## [Texte proposé]
Des chants de travail (Work songs) sur les plantations au Rap d’aujourd’hui, cette recherche nous plonge dans les coulisses de l’histoire noire américaine.

L’esclave africain et les chants de travail (Work songs).

En août 1619, un navire hollandais débarque une vingtaine d’hommes noirs à Jamestown en Virginie. Ces personnes, venues d’Afrique occidentale sont employées sur les plantations en tant que serviteurs sous contrat : l’histoire de l’Amérique Noire commence.

Les Européens, satisfaits de cette main-d’œuvre bon marché, les ont très tôt asservis. En 1640, la plupart des Africains en Virginie sont esclaves.

Chanter en travaillant est une longue tradition africaine. Les chants de travail sont nés de la transformation de mélopées et litanies africaines, durant le travail sur les plantations américaines. Ils remontent à la deuxième génération d’esclaves et ont servi de lien entre la musique originelle et celle développée au contact de la société euro-américaine. Ces chants, essentiellement à capella, rythment le travail des esclaves. Souvent improvisés, ils étaient caractérisés par la structure responsoriale (appels-réponses).

## [Données sources]
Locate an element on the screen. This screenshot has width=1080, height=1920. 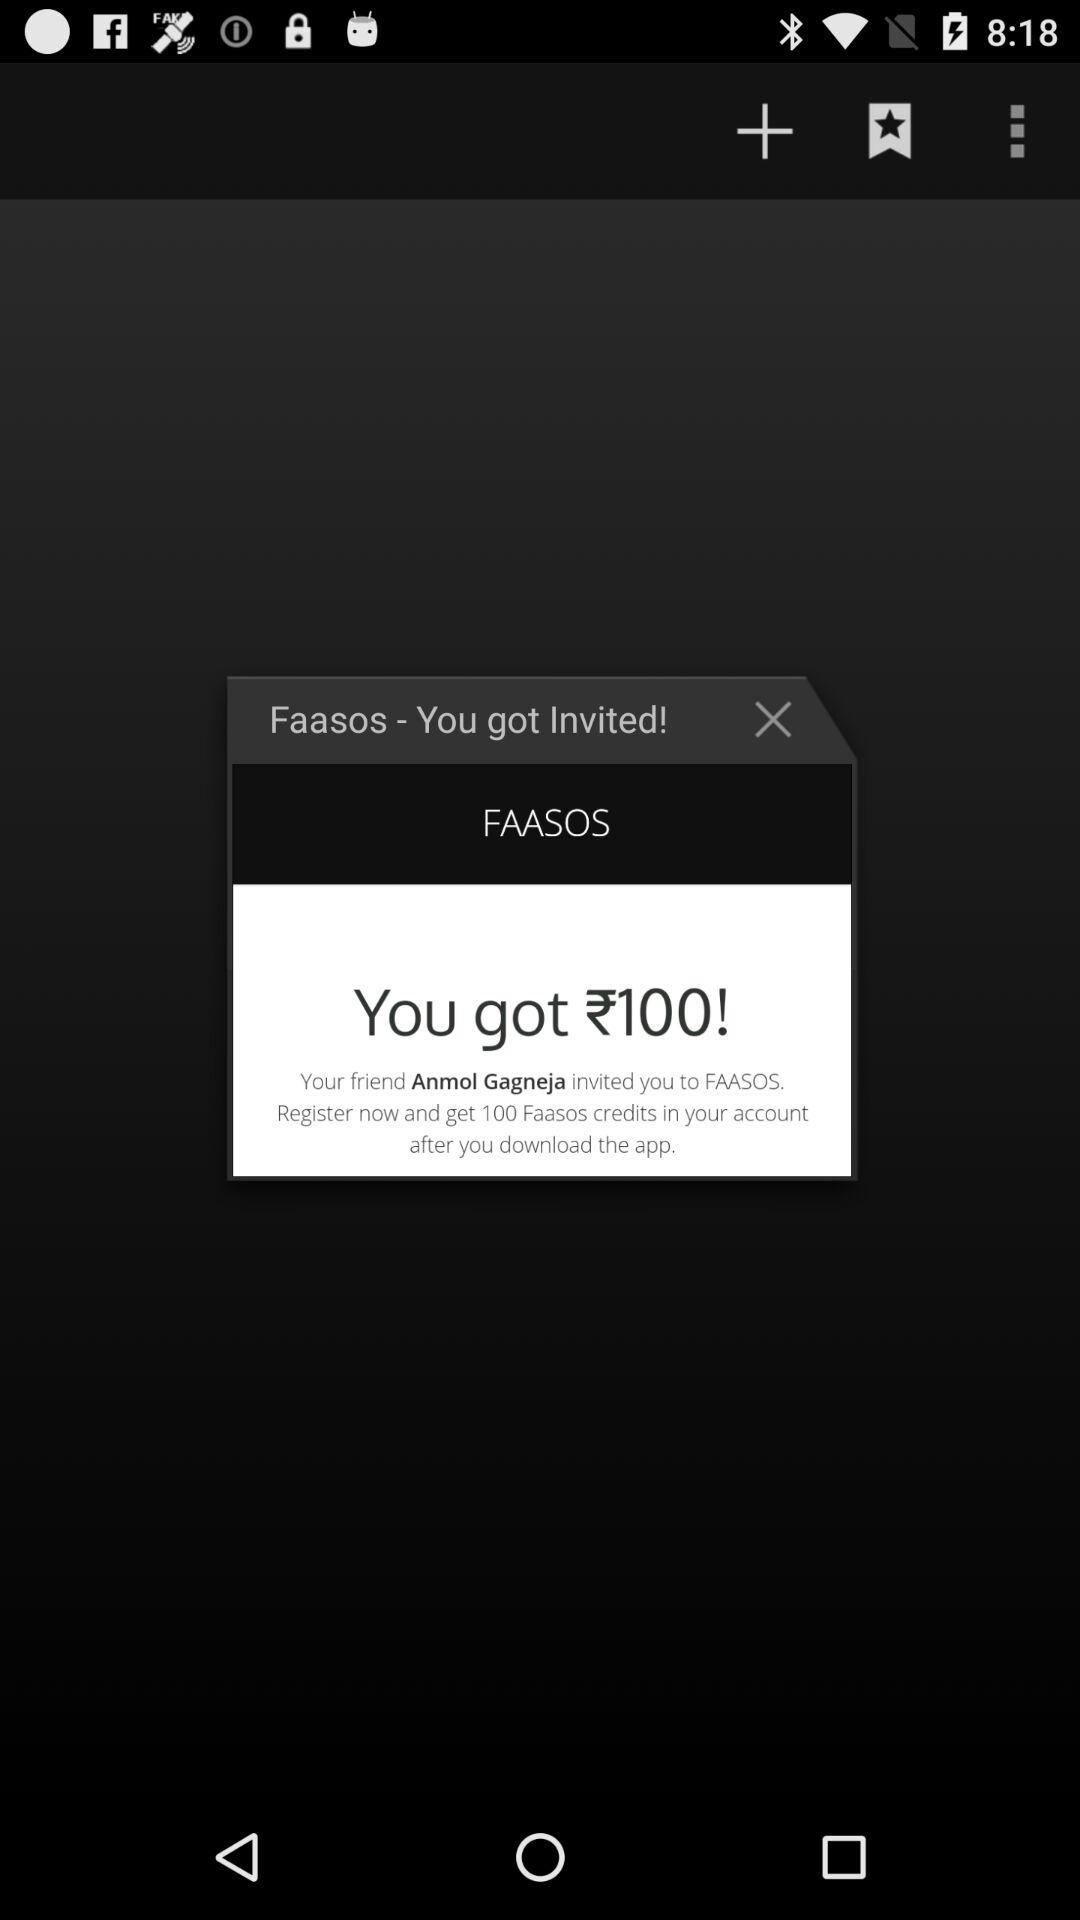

## [Énoncé du problème]
Reprenez mot pour mot, dans le texte sur les chants de travail, le passage qui va de « Chanter en travaillant » jusqu'à « structure responsoriale (appels-réponses). ».

## [Solution de la tâche]
Chanter en travaillant est une longue tradition africaine. Les chants de travail sont nés de la transformation de mélopées et litanies africaines, durant le travail sur les plantations américaines. Ils remontent à la deuxième génération d’esclaves et ont servi de lien entre la musique originelle et celle développée au contact de la société euro-américaine. Ces chants, essentiellement à capella, rythment le travail des esclaves. Souvent improvisés, ils étaient caractérisés par la structure responsoriale (appels-réponses).